Occasionally, the author maintains an elegant restraint, such as when tracing her paternal Punjabi Hindu bloodline to Pakistan alongside the irony of how it is her Lucknowi Muslimness that is (always derogatorily) associated with another nation, while also being reticent on her parents’ divorce and father’s demise. Elsewhere, a sentimental abandon buoys the narrative. She eloquently describes being moved while driving to take a screenshot of a map in which mandirs and dargahs were clustered together in a way she feared would change in time; of sensing the ghosts of the 6,000 people murdered by the British in the 1857 massacre of the city then known as Ilahabad; of performing a ritual at the confluence of three rivers that reflected her own and India’s erstwhile syncretic fluidity; and of her late arrival into the study of Urdu, her cherished grandmother’s tongue, a language poignantly described as being ‘homeless in the land of its birth’. So much of Mumbai-based Zaidi’s heart is evidently in Uttar Pradesh, the land of her birth, along with tangibles such as an ancestral home and the graves of beloveds. She admits a particular attraction to burial grounds, and describes how the word mitti can mean either soil or corpse, pronouncing the tie between body and location.

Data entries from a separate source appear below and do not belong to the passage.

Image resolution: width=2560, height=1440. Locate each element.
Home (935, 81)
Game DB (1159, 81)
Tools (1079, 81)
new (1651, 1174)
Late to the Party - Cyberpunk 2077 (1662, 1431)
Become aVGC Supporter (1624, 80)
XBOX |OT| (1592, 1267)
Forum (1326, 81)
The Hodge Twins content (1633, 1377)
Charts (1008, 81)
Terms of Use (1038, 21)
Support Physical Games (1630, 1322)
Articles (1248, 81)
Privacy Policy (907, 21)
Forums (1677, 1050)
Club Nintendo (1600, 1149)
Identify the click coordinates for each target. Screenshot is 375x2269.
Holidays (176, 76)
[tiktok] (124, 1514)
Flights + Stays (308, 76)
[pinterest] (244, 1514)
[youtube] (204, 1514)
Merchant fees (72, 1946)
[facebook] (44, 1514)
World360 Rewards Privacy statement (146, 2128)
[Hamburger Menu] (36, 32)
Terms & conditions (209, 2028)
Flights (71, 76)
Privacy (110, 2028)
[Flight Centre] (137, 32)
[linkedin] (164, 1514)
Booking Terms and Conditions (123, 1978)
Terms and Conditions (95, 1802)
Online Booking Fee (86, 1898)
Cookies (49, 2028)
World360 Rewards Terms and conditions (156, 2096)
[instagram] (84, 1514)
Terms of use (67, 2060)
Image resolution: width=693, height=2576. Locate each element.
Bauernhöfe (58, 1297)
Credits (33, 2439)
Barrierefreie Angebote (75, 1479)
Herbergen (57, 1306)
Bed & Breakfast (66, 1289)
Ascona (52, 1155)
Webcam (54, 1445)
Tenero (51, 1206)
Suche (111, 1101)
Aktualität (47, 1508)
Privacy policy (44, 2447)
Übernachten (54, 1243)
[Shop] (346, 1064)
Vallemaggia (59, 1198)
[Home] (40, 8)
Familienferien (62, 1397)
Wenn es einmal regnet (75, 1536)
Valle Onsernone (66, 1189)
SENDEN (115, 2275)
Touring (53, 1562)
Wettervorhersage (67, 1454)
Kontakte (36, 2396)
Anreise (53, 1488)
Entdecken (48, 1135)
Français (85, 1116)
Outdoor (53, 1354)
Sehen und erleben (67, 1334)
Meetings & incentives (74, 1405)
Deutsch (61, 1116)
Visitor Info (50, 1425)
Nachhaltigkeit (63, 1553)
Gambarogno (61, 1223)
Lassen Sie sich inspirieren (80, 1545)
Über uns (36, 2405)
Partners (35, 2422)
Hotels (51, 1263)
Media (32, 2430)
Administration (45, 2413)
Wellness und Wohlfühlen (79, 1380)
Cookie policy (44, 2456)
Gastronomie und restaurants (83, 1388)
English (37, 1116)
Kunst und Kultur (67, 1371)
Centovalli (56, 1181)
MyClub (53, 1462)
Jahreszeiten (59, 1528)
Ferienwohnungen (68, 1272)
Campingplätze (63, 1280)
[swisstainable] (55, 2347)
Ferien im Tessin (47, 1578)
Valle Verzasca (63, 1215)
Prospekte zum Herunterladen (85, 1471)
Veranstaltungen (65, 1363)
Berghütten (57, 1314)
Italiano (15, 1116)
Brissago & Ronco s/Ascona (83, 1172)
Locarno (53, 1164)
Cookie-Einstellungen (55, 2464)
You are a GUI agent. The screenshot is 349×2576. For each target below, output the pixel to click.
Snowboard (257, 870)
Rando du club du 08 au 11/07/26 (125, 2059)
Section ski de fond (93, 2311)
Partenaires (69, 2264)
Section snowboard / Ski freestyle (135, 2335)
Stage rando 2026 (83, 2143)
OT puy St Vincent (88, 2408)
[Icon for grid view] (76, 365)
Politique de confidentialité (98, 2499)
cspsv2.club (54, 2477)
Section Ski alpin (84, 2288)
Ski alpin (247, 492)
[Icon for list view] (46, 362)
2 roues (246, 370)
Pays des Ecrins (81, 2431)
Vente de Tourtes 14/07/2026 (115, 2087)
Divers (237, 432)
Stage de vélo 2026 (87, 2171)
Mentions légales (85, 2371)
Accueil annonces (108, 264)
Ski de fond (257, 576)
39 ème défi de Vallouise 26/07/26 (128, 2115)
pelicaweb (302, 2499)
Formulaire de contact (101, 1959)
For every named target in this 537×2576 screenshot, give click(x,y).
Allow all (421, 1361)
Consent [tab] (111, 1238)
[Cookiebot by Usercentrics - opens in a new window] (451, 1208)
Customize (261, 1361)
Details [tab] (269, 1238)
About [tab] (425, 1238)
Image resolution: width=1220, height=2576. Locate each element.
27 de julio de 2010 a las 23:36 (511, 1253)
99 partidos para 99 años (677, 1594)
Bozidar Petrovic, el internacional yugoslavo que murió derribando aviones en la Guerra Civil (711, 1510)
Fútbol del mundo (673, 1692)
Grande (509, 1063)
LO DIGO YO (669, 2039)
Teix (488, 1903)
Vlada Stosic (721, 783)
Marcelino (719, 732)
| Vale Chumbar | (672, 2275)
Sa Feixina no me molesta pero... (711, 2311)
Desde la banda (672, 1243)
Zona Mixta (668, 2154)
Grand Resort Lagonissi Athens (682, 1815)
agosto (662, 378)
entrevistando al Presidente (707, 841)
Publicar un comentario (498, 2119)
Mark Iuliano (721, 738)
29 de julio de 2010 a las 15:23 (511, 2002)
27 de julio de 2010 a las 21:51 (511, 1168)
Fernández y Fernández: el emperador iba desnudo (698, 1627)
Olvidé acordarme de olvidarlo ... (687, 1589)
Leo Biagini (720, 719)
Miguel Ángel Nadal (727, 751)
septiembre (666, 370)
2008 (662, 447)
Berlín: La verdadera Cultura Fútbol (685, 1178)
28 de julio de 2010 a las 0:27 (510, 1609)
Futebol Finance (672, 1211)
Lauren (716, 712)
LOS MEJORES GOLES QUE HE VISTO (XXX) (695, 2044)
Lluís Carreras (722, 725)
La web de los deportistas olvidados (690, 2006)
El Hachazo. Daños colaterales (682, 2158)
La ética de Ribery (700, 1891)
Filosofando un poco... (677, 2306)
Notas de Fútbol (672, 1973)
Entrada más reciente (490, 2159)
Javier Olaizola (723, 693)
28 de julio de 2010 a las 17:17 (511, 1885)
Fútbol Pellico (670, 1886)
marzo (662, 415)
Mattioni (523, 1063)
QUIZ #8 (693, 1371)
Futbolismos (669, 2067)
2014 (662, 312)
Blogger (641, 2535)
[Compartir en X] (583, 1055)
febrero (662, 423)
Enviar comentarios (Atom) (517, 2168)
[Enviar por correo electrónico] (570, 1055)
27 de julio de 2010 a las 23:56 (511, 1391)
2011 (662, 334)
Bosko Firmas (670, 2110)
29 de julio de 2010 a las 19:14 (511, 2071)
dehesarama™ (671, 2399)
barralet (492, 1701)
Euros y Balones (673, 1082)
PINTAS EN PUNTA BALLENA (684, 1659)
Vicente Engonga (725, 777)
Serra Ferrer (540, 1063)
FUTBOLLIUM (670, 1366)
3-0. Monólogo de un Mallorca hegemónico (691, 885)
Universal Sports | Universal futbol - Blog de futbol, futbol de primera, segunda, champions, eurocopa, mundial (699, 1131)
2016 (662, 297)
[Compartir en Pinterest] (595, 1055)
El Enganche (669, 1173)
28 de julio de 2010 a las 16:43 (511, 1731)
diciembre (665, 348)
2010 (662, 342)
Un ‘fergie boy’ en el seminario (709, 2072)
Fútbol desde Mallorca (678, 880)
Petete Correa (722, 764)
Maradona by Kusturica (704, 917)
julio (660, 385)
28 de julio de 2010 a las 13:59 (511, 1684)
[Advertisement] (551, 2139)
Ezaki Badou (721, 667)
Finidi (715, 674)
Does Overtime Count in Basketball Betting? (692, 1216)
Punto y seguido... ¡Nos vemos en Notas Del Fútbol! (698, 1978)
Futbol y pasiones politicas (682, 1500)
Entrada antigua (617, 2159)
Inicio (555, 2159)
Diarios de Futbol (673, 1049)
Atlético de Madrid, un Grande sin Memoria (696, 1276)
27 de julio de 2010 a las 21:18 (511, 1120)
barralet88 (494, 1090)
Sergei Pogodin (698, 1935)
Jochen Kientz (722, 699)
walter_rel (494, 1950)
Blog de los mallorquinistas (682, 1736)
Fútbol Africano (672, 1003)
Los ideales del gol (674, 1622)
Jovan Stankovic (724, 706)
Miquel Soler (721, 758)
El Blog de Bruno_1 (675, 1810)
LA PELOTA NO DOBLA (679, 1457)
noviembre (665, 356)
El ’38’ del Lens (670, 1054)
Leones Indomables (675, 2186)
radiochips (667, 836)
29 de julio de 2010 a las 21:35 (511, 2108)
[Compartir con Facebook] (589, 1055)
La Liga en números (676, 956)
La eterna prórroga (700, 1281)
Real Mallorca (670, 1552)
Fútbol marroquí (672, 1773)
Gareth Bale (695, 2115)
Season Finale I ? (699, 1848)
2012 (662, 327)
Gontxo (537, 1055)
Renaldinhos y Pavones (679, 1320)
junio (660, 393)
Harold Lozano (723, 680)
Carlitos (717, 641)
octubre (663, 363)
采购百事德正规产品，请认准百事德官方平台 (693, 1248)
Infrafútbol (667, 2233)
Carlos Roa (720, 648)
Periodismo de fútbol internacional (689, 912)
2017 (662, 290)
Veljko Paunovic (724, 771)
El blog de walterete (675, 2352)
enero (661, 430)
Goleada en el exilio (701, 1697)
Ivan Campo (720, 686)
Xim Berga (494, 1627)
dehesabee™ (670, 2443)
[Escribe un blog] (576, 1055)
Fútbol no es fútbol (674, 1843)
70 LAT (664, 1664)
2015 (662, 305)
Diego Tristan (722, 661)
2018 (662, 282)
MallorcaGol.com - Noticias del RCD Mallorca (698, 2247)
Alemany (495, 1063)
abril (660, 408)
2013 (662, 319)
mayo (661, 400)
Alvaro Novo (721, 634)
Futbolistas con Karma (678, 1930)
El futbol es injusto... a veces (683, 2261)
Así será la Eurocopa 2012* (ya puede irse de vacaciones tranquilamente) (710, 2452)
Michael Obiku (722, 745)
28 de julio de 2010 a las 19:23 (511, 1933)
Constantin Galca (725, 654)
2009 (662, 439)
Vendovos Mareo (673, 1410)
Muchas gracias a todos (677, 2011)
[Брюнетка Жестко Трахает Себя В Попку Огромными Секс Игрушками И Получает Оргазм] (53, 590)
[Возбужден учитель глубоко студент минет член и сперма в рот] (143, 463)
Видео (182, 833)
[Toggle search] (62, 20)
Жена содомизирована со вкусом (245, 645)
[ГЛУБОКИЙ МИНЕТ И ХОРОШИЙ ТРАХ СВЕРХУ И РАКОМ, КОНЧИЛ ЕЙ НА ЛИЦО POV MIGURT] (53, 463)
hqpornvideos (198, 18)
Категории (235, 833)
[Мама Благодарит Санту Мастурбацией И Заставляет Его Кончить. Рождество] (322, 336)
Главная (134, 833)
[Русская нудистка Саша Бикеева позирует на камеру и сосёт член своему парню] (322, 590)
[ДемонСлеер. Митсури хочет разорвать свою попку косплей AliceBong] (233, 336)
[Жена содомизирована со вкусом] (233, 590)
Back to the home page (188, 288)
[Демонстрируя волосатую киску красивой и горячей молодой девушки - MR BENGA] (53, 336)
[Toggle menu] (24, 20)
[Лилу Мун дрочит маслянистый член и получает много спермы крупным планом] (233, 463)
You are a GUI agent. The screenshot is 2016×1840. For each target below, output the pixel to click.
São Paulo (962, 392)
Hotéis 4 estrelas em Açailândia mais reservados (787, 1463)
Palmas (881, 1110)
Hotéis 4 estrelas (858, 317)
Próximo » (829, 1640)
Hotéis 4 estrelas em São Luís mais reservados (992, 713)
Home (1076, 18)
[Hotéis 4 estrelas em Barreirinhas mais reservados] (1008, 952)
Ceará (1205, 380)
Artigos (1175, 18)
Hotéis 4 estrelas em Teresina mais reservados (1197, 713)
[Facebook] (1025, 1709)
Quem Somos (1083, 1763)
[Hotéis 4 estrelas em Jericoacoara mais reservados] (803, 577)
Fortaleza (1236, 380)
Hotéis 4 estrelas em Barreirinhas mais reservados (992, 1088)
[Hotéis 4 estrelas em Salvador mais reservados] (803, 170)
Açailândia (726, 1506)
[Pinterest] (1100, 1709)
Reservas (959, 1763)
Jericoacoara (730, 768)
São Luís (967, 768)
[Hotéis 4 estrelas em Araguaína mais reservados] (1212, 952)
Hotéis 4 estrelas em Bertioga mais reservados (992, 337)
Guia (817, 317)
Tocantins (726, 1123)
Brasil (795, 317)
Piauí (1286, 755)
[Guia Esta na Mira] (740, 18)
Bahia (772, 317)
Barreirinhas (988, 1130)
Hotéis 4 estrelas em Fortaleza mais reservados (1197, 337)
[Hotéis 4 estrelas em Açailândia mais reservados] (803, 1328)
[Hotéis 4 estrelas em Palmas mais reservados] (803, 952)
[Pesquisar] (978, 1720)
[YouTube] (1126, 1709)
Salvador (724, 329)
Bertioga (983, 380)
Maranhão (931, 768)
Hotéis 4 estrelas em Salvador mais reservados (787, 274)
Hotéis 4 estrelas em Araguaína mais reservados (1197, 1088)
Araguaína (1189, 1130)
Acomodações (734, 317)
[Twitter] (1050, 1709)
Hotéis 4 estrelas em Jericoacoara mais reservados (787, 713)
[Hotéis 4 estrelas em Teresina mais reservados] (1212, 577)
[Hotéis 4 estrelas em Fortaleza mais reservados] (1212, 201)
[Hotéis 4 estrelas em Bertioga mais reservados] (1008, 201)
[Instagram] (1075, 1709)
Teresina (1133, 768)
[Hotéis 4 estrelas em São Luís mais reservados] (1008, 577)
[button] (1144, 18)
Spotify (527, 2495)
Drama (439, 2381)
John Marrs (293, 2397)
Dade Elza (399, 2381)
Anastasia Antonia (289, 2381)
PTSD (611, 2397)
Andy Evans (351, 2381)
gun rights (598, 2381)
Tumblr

The body—the gender-ed body, caste-d, class-ed body—is also a home, and becomes the cause of other displacements. Zaidi cites a census statistic that marriage is the largest reason for internal migration in India, with 98.4% of nuptial migrants being women. The pursuit of bloodlines reveals the tyranny of blood purity, including marital rape, underage marriage and the ways in which families are permitted to use the state against their own children, through ‘honour’ killings and lodging rape cases to punish elopements or consensual sex. Love, the author asserts, can be both a home and an antidote to injustice.
The disenfranchisement of women, anti-migrant and anti-Muslim rhetoric, ghastly incidents such as how the body of a Dalit person was airdropped from a bridge to avoid the upper caste section of a crematorium, and the British legacies that still enable the displacement of forest dwellers and exploitation of natural resources, are juxtaposed alongside personal meditations. At one point, the author recalls how an experiment of living on the urban poverty line of Rs47 a day, even as a person without dependents, made her quickly realise: ‘…all the things that lend me a feeling of home—language, history, memory—would dissolve into the overwhelming consideration of hunger. Food would be home.’
In prose that is admirably both poetic and compact, Zaidi creates in Bread, Cement, Cactus both a memoir of her own multiple belongings as well as a tract that sets out India’s various modalities of displacement. ‘Dislocation can be abrupt but the internal compass dissolves slowly,’ she writes. This book ponders not only that slow dissolution, but a subsequent reassembling too—but always, with the sober acknowledgment of fragmentations yet to come.